MCube.png
Trinomial Cube


Co-evolution is not just about the learners, or the teachers, or even both - it is about the learning ecology as a whole.

And it is different from co-creation, collaboration (in groups?) or co-operation (in networks?). It is also more than interactive, responsive teaching and learning. It it at the heart of the definition of emergence and emergent learning, and involves the mutual evolution of structure and agency in an integrated system, or a learning ecology. Co-evolution defines the 'emergent curriculum', which is more (and less) than just an 'open' curriculum.

A key aspect of the development of agency is the set of affordances for decision-making, the specific decisions the learners take, and the range of decision-trees or decision-paths that are available to them.
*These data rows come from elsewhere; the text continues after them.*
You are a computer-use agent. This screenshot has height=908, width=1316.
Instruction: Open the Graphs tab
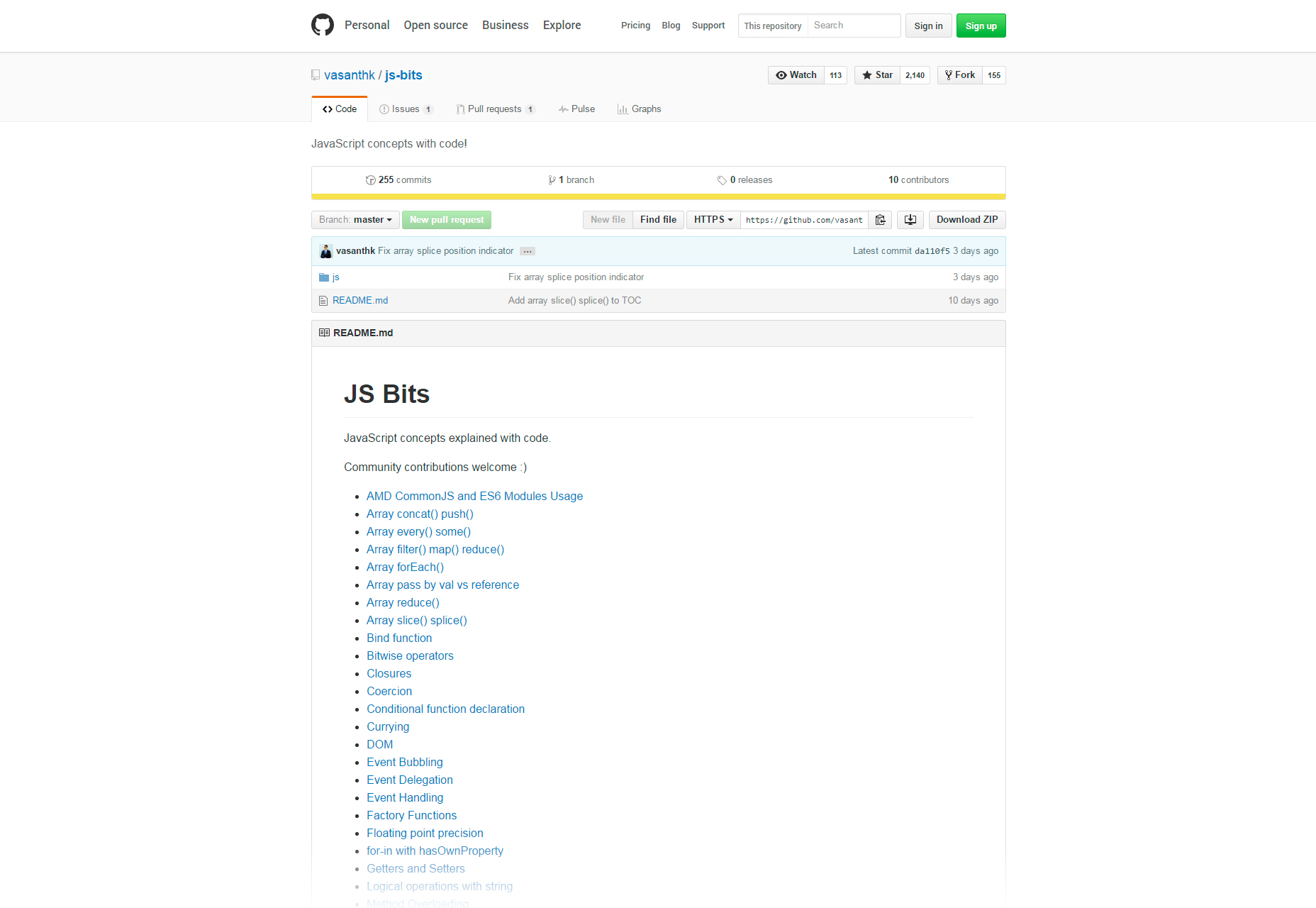640,109
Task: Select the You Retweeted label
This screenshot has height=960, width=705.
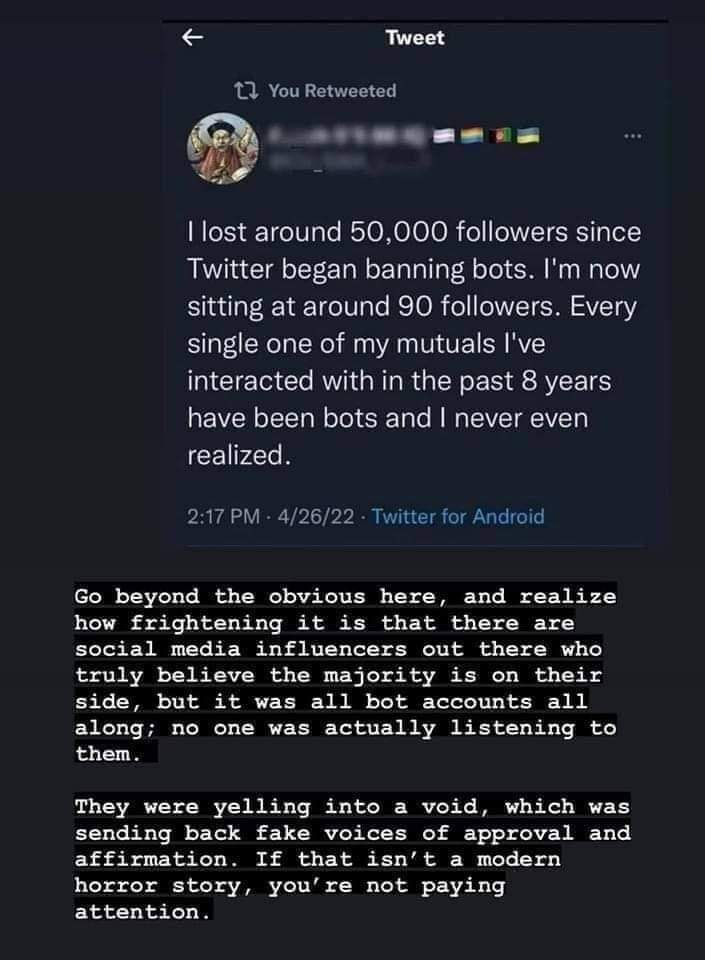Action: tap(332, 91)
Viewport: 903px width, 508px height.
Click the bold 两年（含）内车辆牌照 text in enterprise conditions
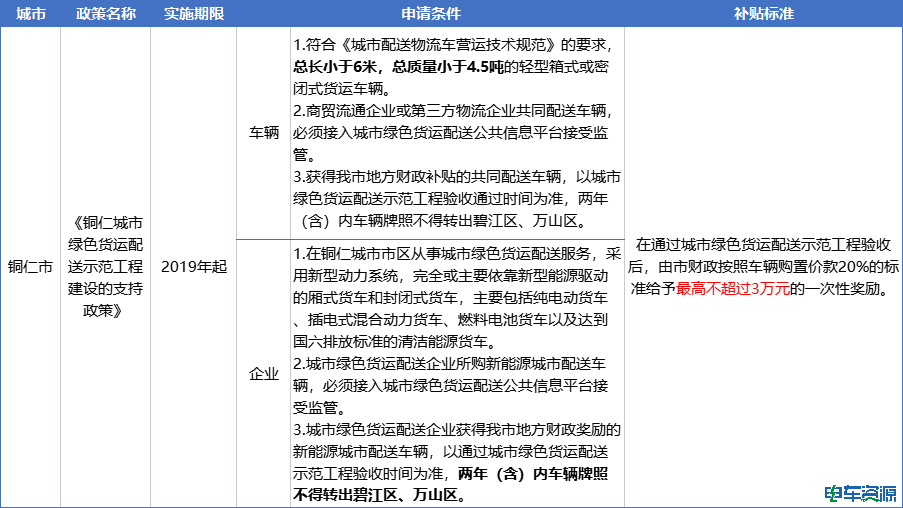[538, 473]
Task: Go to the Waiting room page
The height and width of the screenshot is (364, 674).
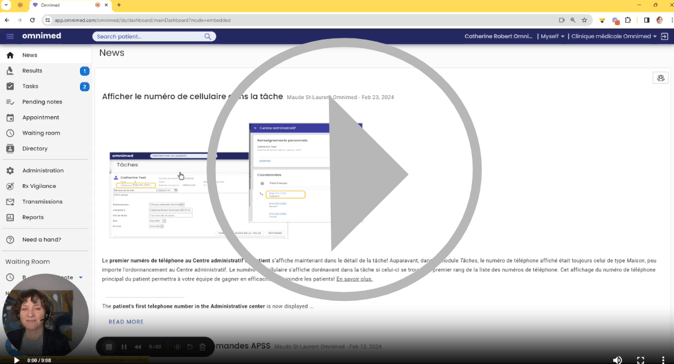Action: tap(46, 133)
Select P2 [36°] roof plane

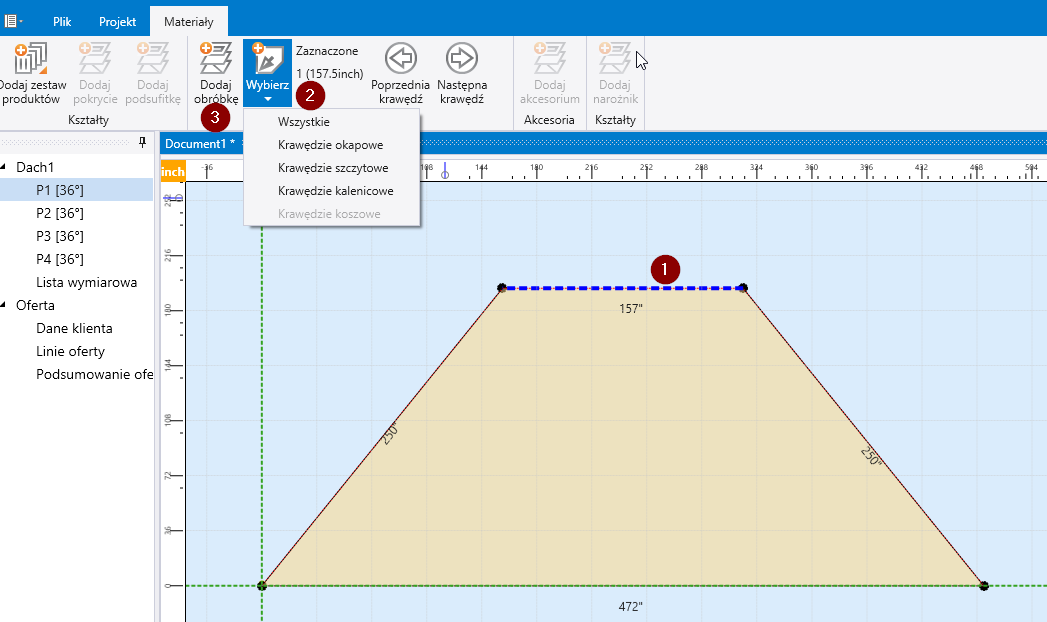59,213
The next question is then: How can, and does, the designer (or design-team) respond to these aspects of learner behaviour, and adapt the structure accordingly? The resulting learning, the agents, and the structure of the environment should then all be mutually adaptive, and mutually enhancing.
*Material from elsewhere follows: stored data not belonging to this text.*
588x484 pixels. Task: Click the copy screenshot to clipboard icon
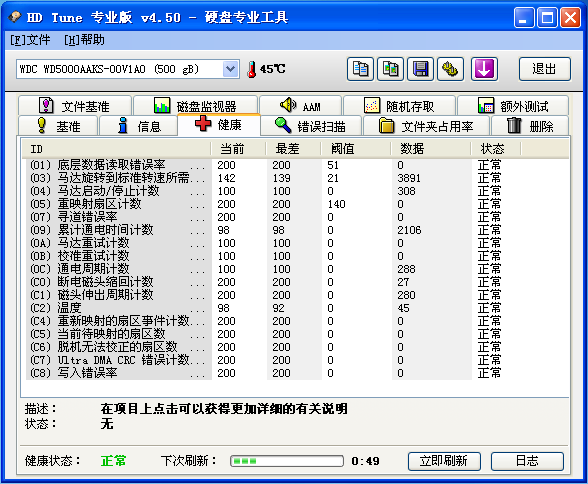(x=390, y=69)
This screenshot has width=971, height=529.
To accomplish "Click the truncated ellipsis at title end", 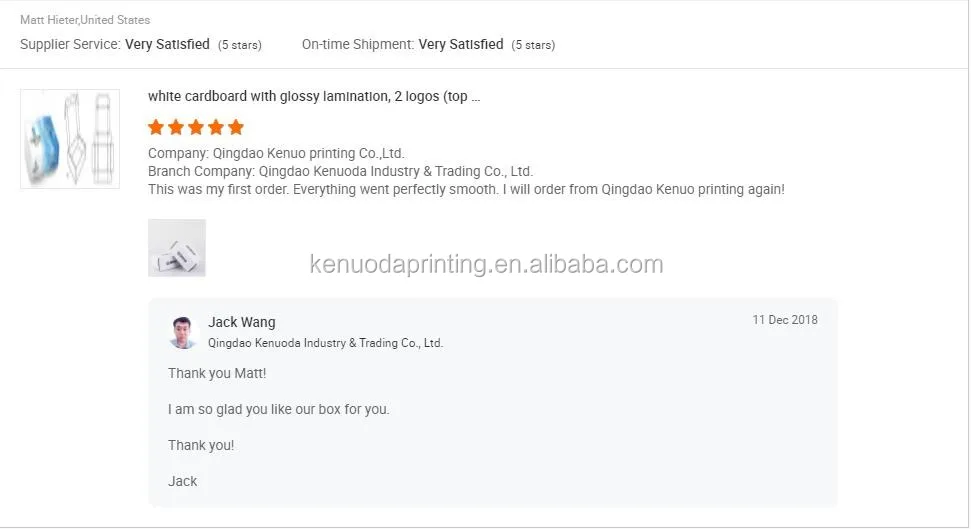I will tap(476, 99).
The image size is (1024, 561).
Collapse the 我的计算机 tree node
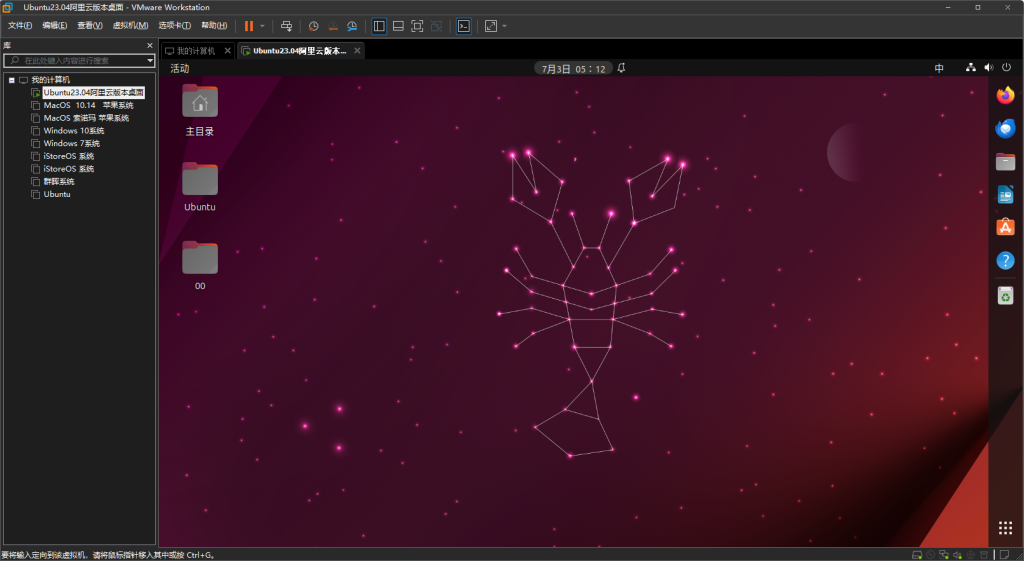point(11,80)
Dron and Anderson's work in the 'Athabasca Landing' learning environment is mindful of exactly this, (within the contraints of Athabasca University), and treats the learning environment as an adaptive agent in teaching and learning, rather than as a piece of infrastructure - however interactive and 'open' it might be.

Montessori's own classrooms were teaching and learning laboratories, with a highly creative 'back-office' workshop in which new materials were continually being designed and made - active-learning-objects, or learning-temes (see Blackmore's 'temes') - sets of materials form the simplest Scrubbing Tables (for development of gross-motor coordination) to the Trinomial Cube (for learning how to 'expand' the constituent element of the theorem, in practice, using blocks which make up a cube of (a + b + c) 3 (see the picture above).

In both cases the 'structure' of the environment (process, materials, interaction, writing, recognition) is not fixed, but adapts in relation to, and in response to, the way the agents (teachers and learners) learn and grow in the environment.